Funny how when you start looking for something, you find it. I had a couple experiences in the last few hours that go along with my first post, and I knew I needed to write about them.
I went over to a friends house this morning, and we ended up talking a little bit about friendships, and how, as moms, we kind of get in and out of the loop a lot. When you're in your first trimester, you are just surviving, and you stop getting out, and people forget about you because you're not around. Same thing in the first few months of having a baby, you just stay home a lot more. She said, sometimes I tell my husband, "I just want someone to call me!". I just laughed and said, "I've said the exact same thing to my husband on multiple occasions. Isn't it funny that we both think the same thing?" How many other women probably think the same thing? How often do I discount and forget about the times that people have called me, and only think about all the times that I call them? (I actually was the one to set up this particular playdate, haha).
I read a post on a friend's blog that spoke to me also. She talked about telling our stories, and how just because we aren't perfect at this or that doesn't mean we shouldn't share if we want to. I felt the same way as most of the commenters - I had missed her regular posts and was glad to have her back - no matter what the story is, I loved hearing them and hearing her voice in my head telling them. Perhaps others feel this way about me too? (not in blogging necessarily, but just general life) I shouldn't be afraid to put all of myself out there. My true friends will appreciate ALL of me, not just the happy parts.
Lastly, I read this heart-rending post this morning. I ache for these friends as they go through this trial. I am reminded of my constant terror of losing Grace when I was pregnant, and even now. Please pray for this family. And hold your little ones close and thank God for them. I know I will be.
Beautiful post. I can relate. I have been through so much depression that I could write books on the subject.

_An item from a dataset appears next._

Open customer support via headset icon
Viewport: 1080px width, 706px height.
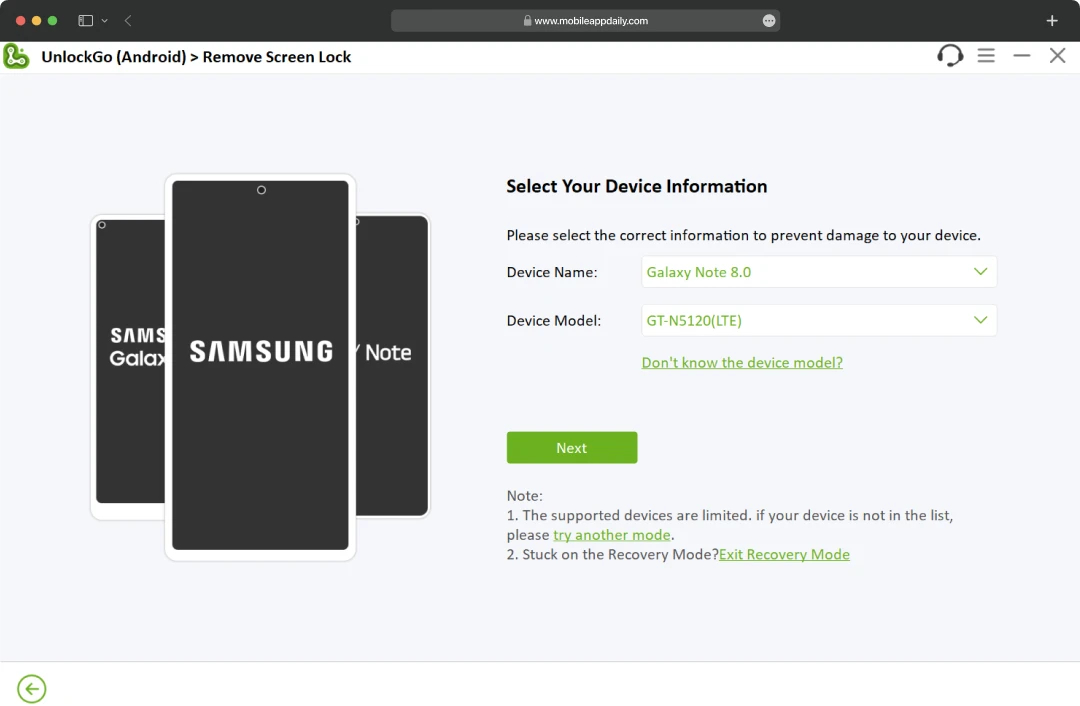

We have been unemployed for almost 7 months now, living with in-laws again, and struggling every day because I live in a basement with two small windows. Motherhood is hard, but rewarding. Sometimes the rewards don't come for a while and when they come, they are sometimes few and far between. I am not going to preach to you, but I am going to tell you that I relate. You are not alone. There are so many mothers that are in your same shoes. I did a "Mothers Group" last year that just about saved my life. A friend of mine just had 6 or 7 moms get together every month (rotating homes so everyone could host) and we would discuss an article from this website: http://powerofmoms.com/ I only wish it could have been twice a month. You could put something like that together! Even with a few moms from your ward. Women need women. We are social creatures. We need to relate and be related to. Anyway, I will get off my soapbox. Just know that you are loved and you are not alone. :)
ReplyDeleteThank you so much Laura! I think the saddest thing is that so many of us feel this way and don't talk about it. We just gloss over our feelings. While it is important to look at the good things in life, it is so important to acknowledge when things are difficult too, so that we can grow. That's why I started this blog. I hope to be a safe place where people can talk about the good and the bad.